I
Marcelle
Marcelle Drouffe était une petite fille rêveuse et précoce ; dès l'âge de dix mois, elle avait donné les signes d'une extraordinaire sensibilité. « Quand tu te faisais mal ce n'était pas de douleur que tu pleurais », lui raconta plus tard sa mère, « mais parce que tu te sentais trahie par le monde ».
Ses parents la choyaient, et elle était si sage qu'ils ne la grondaient jamais ; mais elle connut de bonne heure le goût des larmes. Au soir tombant, elle se glissait sous le bureau de son père ou derrière les lourds rideaux du salon, et elle se laissait envahir par la tristesse et par la nuit. Elle pensait aux petits pauvres et aux orphelins dont elle avait lu les histoires dans des livres dorés ; elle pensait qu'elle deviendrait un jour une grande personne et que sa mère ne la prendrait plus sur ses genoux, ou encore elle imaginait que ses parents étaient morts, qu'elle était seule au monde. Alors, des gouttes roulaient le long de ses joues et elle sentait son corps chavirer dans un vide délicieux.

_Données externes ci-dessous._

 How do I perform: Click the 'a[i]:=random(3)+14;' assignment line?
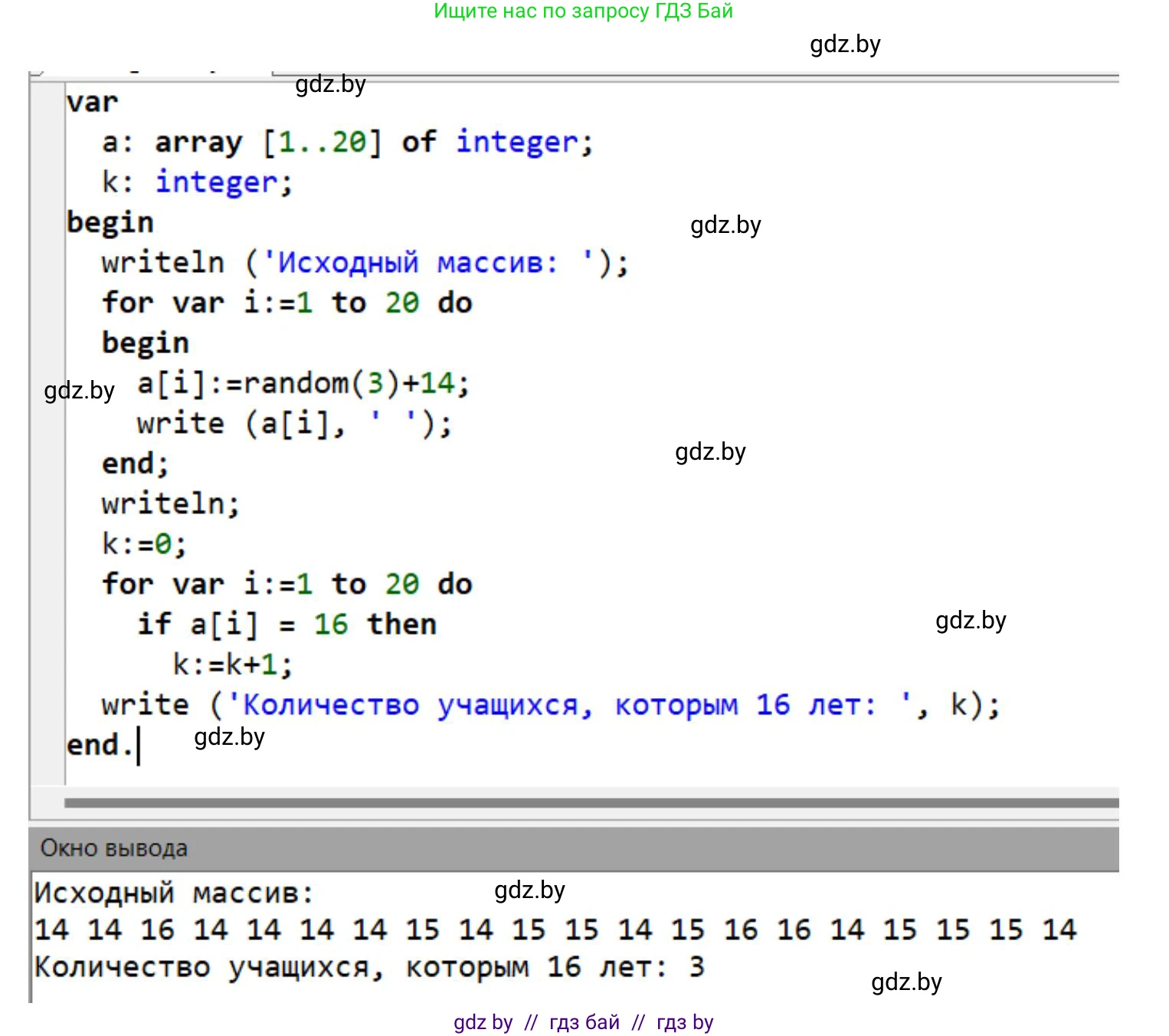point(303,383)
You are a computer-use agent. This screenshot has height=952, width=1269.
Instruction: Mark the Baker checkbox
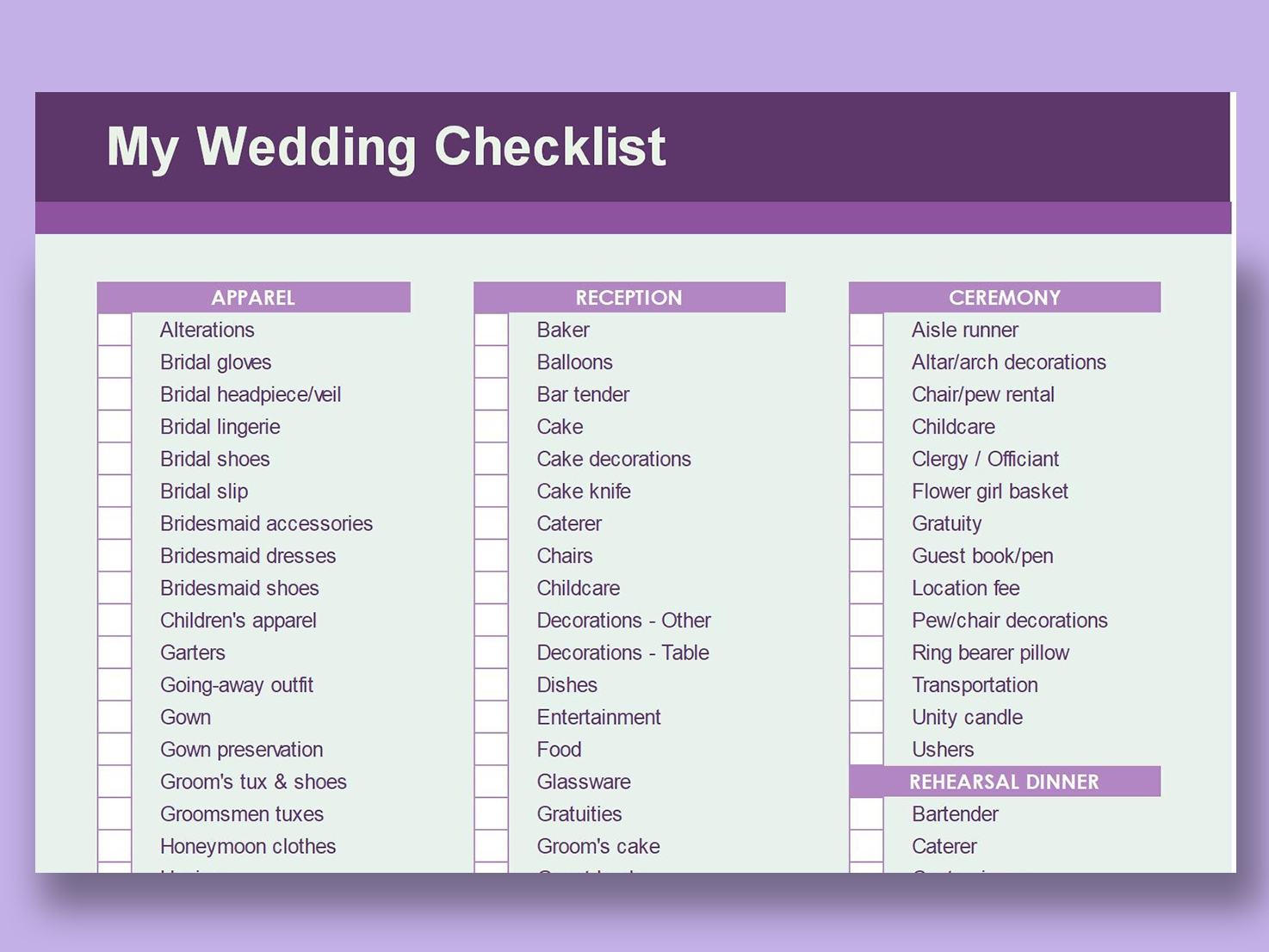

Elle aimait surtout pleurer dans les églises ; les jours de fête, Mme Drouffe l'emmenait admirer dans leurs crèches des enfants Jésus de cire ou respirer l'odeur des reposoirs ; à travers la brume lumineuse qui nimbe la flamme des cierges, Marcelle apercevait des visions merveilleuses ; son cœur fondait et elle offrait en sanglotant le sacrifice de sa vie à un jeune Dieu blond. Elle l'avait vu une fois, au cinéma ; le soir, dans son lit, elle lui faisait ses confidences, et elle s'endormait blottie contre le cœur de Jésus : elle rêvait d'essuyer avec ses longs cheveux de doux pieds nus.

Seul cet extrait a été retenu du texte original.